Wednesday, July 17, 2013

Writing Intentionally: "Revise Without Compromise"

Jael McHenry, writing on Writer Unboxed, address the question of whether revisions requested by agents and editors make the books more or less yours. She points out the difference between the two senses of the world, "compromise:" 1) to work together, and 2) to weaken the integrity of, and argues that working through revisions with agents and editors is all about compromise in the first sense and should never be about compromise in the second. It's a beautiful observation, marred only by my jealousy for not thinking of it first.

There's an important difference between trying to please people and finding ways to say what you're trying to say so that it's accessible to more people.

Some people think that as the source of expression, the artist is the sole guardian of the vision and any request for changes from another party will compromise that vision. Those people forget that writing for readers is a classic example of the old cliché about taking two to tango: you don't have "writing" unless the reader gets something they value out of your words.

But the notion of author as the source of pure expression is more deeply flawed. The words on the page are a lossy encoding of the author's ideas, so there's no such thing as a pure expression. Put in more contemporary terms, a writer is actually coding software that will run on non-deterministic wetware (i.e., brains). Real software developers have no qualms about debugging their code until it runs correctly. Why should authors complain when revision is essentially the same process.

Notice the key qualifier in the statement about debugging?

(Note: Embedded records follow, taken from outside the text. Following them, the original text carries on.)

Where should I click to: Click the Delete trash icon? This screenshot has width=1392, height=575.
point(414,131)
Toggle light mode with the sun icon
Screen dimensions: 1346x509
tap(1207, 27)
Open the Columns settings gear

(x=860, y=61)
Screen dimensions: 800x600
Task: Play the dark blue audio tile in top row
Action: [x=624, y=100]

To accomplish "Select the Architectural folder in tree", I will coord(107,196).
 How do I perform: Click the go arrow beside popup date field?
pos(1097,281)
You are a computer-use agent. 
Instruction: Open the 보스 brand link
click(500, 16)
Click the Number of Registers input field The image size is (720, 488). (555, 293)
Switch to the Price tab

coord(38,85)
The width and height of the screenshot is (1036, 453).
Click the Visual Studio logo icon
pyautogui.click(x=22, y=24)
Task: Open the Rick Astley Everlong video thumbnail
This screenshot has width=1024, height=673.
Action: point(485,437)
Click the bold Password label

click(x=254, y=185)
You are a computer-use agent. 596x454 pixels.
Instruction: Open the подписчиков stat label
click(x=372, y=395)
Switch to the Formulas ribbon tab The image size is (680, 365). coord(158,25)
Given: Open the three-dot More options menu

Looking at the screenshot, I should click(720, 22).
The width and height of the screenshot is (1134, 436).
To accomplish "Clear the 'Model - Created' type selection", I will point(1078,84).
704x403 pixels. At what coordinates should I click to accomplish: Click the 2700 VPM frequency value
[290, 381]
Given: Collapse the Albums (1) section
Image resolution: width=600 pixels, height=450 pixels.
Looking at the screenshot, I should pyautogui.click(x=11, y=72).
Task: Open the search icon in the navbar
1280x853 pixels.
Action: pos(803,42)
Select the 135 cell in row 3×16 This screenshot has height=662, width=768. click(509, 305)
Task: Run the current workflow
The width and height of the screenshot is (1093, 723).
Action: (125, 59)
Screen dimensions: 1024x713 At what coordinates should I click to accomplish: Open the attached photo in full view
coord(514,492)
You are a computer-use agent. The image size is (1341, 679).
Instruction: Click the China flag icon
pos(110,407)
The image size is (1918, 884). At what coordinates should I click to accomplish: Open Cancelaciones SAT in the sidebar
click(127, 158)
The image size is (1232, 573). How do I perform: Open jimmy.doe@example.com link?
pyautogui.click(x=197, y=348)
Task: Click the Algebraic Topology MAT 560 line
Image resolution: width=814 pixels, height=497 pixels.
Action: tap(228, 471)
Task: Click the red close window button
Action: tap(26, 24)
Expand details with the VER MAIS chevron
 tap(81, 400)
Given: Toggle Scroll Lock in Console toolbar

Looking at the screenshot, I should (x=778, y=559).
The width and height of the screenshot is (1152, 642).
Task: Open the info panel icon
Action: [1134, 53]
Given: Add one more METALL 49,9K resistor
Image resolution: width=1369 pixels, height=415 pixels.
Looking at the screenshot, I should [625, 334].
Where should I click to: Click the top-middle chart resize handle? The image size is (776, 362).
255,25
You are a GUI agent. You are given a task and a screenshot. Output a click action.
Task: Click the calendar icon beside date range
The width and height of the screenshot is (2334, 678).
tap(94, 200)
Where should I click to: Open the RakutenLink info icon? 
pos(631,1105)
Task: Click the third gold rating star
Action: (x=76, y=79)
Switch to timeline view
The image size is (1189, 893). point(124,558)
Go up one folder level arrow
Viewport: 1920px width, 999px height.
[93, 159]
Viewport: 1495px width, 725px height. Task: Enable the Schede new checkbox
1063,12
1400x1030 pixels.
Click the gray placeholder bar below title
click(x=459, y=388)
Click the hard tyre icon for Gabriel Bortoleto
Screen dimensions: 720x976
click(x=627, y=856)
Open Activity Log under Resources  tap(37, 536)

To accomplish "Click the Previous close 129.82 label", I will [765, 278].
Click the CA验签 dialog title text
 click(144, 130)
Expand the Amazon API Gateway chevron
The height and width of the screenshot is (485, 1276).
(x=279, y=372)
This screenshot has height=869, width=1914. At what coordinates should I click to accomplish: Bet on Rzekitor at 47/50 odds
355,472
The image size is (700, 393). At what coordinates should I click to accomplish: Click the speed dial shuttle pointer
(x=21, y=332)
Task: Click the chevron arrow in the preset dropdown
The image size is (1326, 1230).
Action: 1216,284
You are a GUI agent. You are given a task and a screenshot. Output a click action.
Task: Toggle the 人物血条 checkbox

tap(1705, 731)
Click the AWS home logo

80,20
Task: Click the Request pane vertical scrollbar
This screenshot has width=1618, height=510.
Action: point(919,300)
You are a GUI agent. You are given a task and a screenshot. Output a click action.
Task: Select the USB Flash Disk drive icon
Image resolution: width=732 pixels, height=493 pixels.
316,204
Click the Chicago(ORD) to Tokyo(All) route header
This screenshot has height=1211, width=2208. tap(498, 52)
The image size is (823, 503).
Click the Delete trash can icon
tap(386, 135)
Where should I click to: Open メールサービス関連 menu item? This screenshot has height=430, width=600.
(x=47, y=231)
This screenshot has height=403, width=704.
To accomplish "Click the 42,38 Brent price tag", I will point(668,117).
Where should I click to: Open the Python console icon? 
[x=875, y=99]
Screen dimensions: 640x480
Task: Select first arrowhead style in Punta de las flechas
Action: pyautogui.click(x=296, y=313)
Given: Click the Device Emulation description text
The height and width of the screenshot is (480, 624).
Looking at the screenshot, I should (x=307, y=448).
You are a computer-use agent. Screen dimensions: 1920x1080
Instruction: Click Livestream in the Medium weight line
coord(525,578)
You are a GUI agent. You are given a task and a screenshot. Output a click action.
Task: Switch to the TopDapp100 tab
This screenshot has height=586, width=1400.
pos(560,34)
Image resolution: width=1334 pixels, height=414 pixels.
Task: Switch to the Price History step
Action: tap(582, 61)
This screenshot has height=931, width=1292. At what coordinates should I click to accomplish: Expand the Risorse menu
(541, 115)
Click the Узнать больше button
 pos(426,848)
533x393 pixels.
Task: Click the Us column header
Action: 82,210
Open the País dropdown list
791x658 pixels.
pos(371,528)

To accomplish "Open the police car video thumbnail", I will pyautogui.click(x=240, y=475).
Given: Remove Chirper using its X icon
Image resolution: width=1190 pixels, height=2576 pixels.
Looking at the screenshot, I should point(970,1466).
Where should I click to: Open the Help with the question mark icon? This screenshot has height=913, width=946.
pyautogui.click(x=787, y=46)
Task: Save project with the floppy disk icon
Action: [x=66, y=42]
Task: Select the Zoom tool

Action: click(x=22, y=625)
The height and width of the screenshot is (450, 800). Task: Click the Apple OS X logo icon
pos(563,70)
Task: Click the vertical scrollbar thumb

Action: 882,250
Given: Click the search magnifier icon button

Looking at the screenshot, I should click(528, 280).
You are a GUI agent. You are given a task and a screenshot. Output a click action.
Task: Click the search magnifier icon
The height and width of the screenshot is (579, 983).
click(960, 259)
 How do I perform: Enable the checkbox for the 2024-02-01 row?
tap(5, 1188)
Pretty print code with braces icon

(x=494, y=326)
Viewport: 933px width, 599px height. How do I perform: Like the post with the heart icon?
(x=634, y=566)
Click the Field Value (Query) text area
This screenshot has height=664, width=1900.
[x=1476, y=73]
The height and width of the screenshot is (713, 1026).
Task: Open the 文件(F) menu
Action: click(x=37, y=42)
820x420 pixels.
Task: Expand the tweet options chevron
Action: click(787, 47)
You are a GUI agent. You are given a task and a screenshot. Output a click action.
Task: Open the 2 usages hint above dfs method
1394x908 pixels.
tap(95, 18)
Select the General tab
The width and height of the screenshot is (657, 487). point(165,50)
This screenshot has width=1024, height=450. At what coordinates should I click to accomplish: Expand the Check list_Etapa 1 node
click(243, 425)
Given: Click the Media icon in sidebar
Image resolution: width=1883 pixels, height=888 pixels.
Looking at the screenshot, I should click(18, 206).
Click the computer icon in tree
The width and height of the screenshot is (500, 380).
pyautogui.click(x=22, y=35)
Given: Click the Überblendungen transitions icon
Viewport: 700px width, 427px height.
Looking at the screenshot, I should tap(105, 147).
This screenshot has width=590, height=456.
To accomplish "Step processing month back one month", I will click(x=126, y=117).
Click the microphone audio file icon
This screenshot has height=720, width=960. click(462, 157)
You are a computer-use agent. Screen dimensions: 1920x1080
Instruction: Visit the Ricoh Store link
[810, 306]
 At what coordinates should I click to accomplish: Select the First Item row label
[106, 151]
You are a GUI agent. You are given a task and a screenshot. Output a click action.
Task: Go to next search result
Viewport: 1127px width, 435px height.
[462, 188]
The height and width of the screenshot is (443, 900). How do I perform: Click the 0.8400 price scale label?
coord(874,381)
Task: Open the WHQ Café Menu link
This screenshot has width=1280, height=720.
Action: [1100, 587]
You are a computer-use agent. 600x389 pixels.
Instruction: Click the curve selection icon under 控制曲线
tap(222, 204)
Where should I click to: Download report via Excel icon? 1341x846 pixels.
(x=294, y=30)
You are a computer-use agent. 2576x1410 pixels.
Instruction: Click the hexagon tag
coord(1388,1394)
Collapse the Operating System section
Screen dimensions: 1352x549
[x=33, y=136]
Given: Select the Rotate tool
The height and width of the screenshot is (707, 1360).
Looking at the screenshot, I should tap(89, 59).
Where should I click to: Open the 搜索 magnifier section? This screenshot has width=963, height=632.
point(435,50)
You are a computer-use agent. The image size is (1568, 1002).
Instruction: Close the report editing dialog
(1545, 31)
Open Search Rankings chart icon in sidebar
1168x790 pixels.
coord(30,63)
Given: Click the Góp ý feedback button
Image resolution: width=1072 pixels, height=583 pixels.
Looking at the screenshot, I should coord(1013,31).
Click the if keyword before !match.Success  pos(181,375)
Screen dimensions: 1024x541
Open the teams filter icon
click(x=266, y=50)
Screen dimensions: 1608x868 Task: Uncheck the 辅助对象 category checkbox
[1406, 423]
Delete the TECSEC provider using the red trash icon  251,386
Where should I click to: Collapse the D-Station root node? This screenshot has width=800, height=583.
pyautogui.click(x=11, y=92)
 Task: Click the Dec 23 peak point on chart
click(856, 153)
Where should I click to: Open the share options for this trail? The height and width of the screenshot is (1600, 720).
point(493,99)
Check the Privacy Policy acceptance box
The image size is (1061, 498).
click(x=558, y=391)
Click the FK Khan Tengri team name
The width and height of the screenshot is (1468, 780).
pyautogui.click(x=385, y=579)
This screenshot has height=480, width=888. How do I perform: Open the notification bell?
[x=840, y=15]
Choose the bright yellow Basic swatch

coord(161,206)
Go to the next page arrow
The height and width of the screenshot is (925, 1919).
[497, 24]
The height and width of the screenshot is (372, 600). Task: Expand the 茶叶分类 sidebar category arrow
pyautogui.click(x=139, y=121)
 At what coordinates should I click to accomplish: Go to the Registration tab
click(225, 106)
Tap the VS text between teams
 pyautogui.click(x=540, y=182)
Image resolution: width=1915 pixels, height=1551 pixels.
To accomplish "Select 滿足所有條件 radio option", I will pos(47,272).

Software developers strive to produce code that runs correctly. Revisions that clear away confusion and help the reader to better understand and appreciate the story are equivalent to debugging the code.

But here's where you, the author, need editorial help: because you know what you meant when you wrote it, it's hard to see where others might misinterpret what you wrote. That's why revisions are all about compromise, in the first sense. You want to work together to make it better.